WHAT YOU HAVE TO DO:
Among the entries below, copy only the span from the line containing "You are a GUI" through the line containing "Open the Gmail bookmark in bookmarks bar". Do so exactly, and skip the pictures.

DATA LISTING:

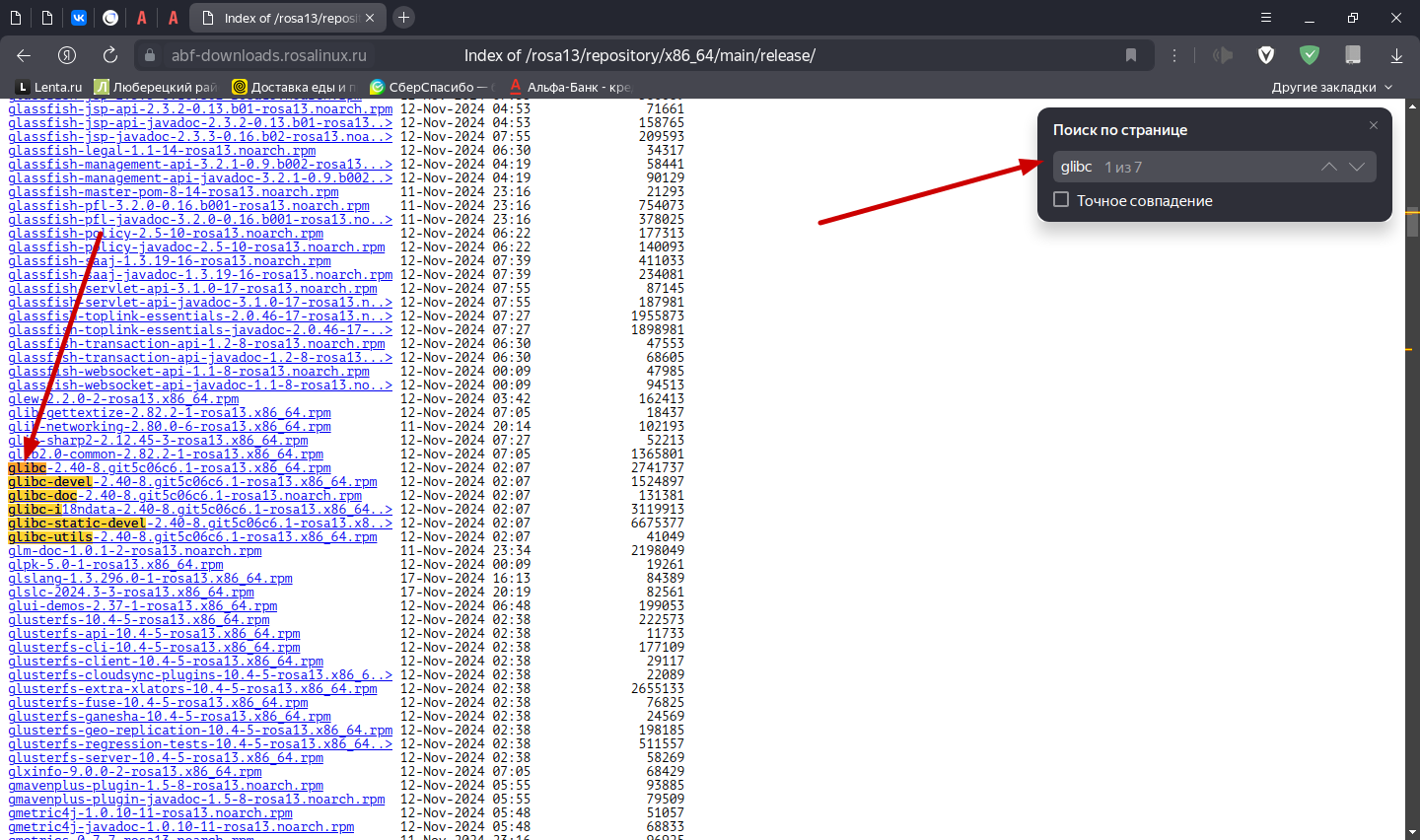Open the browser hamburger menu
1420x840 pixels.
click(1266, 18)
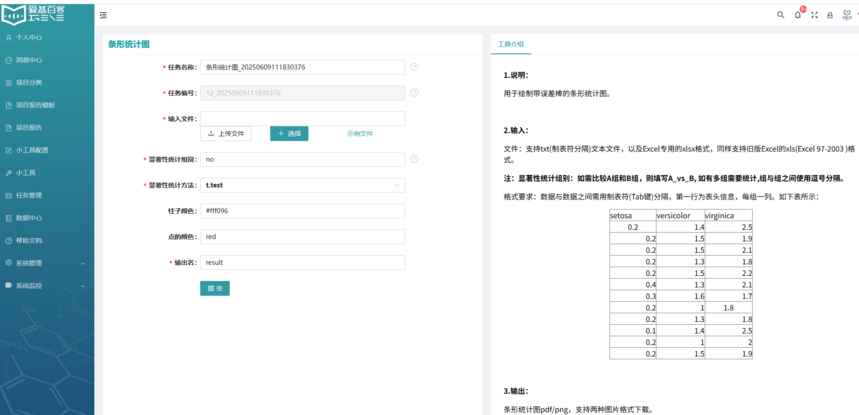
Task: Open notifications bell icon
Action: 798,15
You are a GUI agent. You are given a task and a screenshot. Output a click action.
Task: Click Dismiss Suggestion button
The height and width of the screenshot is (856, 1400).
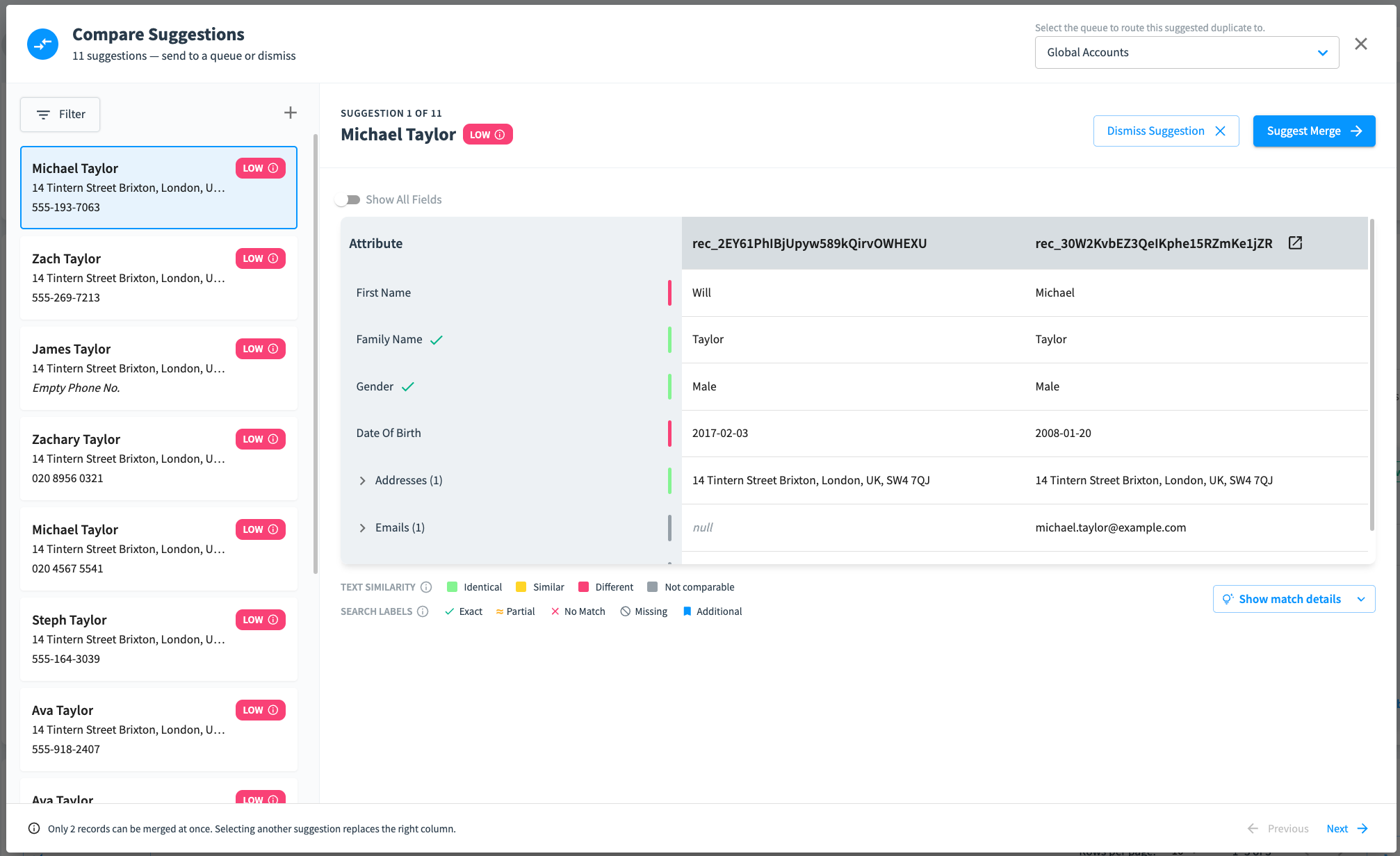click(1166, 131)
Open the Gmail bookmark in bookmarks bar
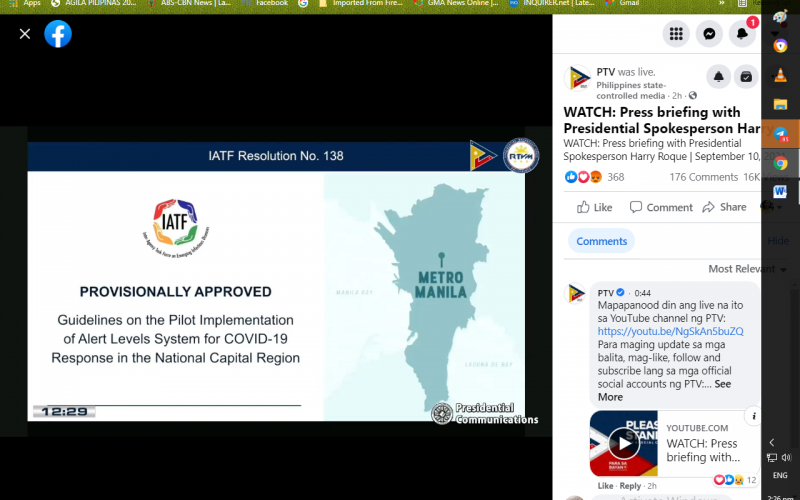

---

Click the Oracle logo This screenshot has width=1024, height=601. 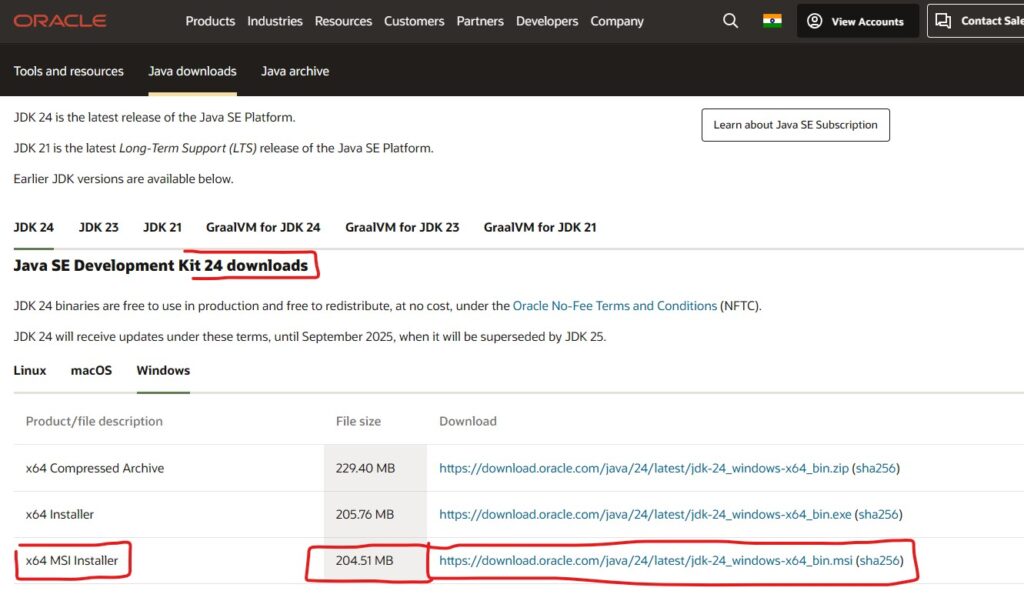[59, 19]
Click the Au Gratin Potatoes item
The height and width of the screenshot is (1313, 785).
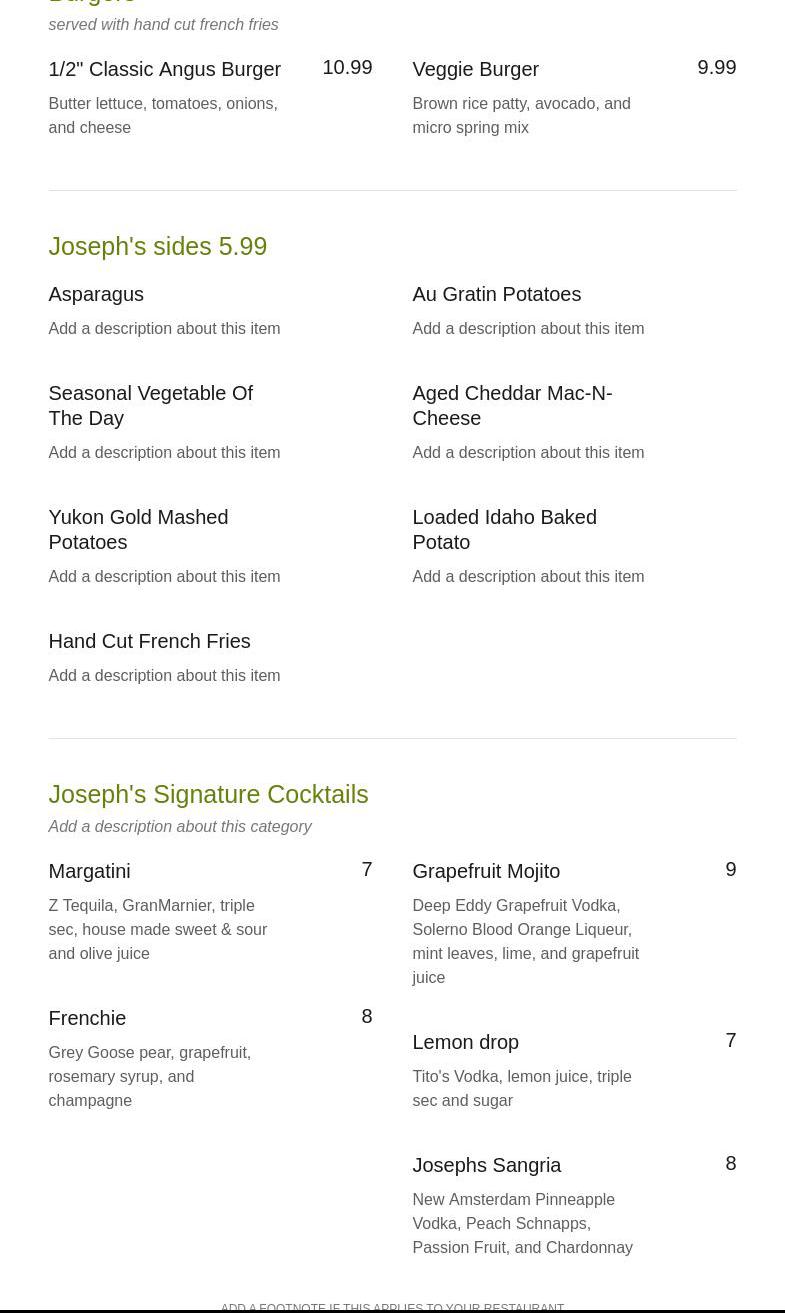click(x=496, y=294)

...

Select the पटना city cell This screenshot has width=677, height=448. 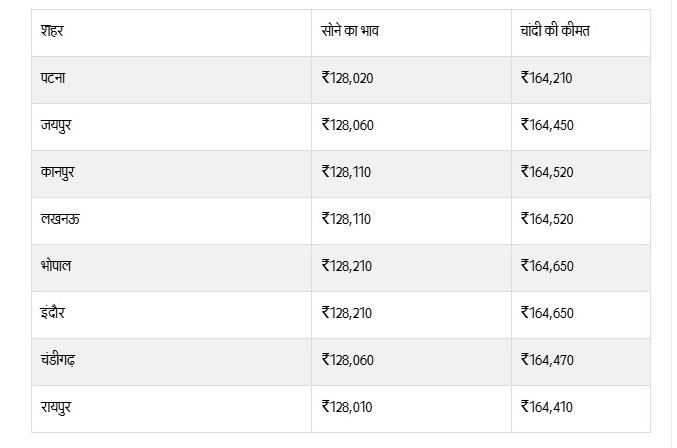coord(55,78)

ANSWER FOR THIS EXERCISE:
You are a GUI agent. You are given a task and a screenshot. Output a click action.
Task: Click Dismiss Suggestion button
The height and width of the screenshot is (856, 1400).
click(1166, 131)
Open the Gmail bookmark in bookmarks bar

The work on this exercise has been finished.